28 Sep 2015

History:

Lost Capitol Hill: The USS Pensacola

tnOne of the largest ships in the US Navy during the Civil War was finished at the Washington Navy Yard. After having built various parts of the USS Pensacola in navy yards in states that had seceded, it was fortunate that the final work was done at the Yard: that way, the US Navy could keep it. The full story is below.

In 1857, the US Government appropriated money for six new steamships. As usual, the work was spread among several navy yards. In the case of the USS Pensacola, this was taken to an extreme, as it was actually built in three different facilities.

The main work for the Pensacola was done, fittingly enough, in Pensacola. On March 29, 1859, the Evening Star reported that she was, “rapidly approaching completion,” which turned out to be a bit of a hasty pronouncement: When she was launched on August 13, 1859, she was still in fairly rudimentary shape.

Two months later, a “set of water tanks” that had been built at the Washington Navy Yard were sent to the Norfolk Navy Yard. However, it would not be until early the following year that the ship that was to receive them would arrive. After a brief stop in Key West, she proceeded under sail to Norfolk, where where her bottom was to be coppered.

In the meantime, the Washington Navy Yard continued with its work, now building two boilers that the Intelligencer said were “worth a visit.” The curious visitor would see iron tanks 17 by 11 by 11 feet, which had been “excellently put together.” It does make you wonder how starved for excitement the usual reader of the Intelligencer (or the Evening Star, who reprinted the article) was in the summer of 1860.

Unsurprisingly, the newspapers of the time kept up a running commentary on the progress of this ship. The next installment was, it must be noted, quite interesting. They concerned the casting of the propeller, a monster of 25,000 pounds (just for comparison, the Titanic’s propellers 50 years later weighed about 3 times this amount) It was the largest casting made up until then at the Washington Navy Yard, and required “the united labors of some twelve men upwards of two days to uncover it and make ready for the hoisting out of the mould.” Another set of workers was working on an 8,000 pound chain for the ship.

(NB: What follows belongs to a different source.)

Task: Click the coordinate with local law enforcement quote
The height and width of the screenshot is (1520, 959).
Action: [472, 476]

It was not until the middle of December that the Pensacola finally left Norfolk, just before South Carolina declared that it had seceded from the United States. By the time the Pensacola had reached the Eastern Branch, on January 8, 1861, Virginia was well on its way to secession, as well.

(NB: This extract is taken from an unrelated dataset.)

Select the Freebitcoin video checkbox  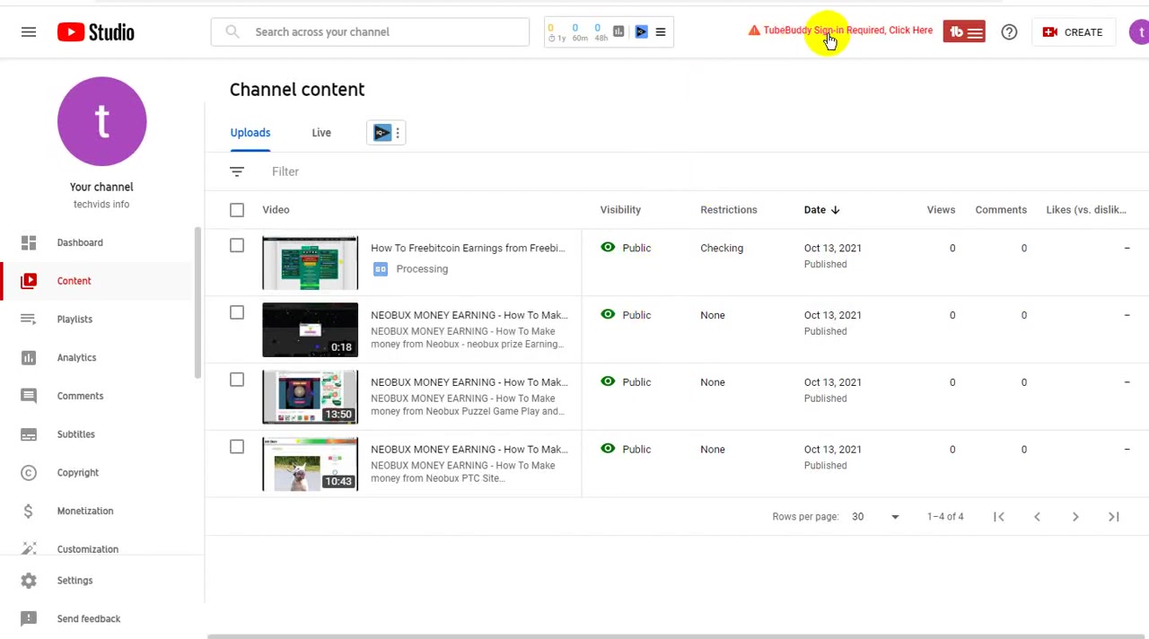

A drawing of the Pensacola as it looked when brought to the Washington Navy Yard in 1861 (LOC)

A drawing of the Pensacola as it looked when brought to the Washington Navy Yard in 1861 (LOC)

Fortunately work proceeded apace with four engines being installed, to produce a total of 6,000 horsepower. Nonetheless, it was not until September 16 that the ship would be commissioned and sent to war. Under the command of Captain Henry W. Morris, she joined Admiral Farragut’s blockade in the Gulf of Mexico, and assisted ably in the battle for New Orleans.

After the war, rather than being retired, she sailed around the world, and, in fact, remained a part of the Navy until 1911, though much of her later life was spent as a training and receiving ship. In May 1912. she was burned and sunk in San Francisco Bay, a sad end to a remarkable ship.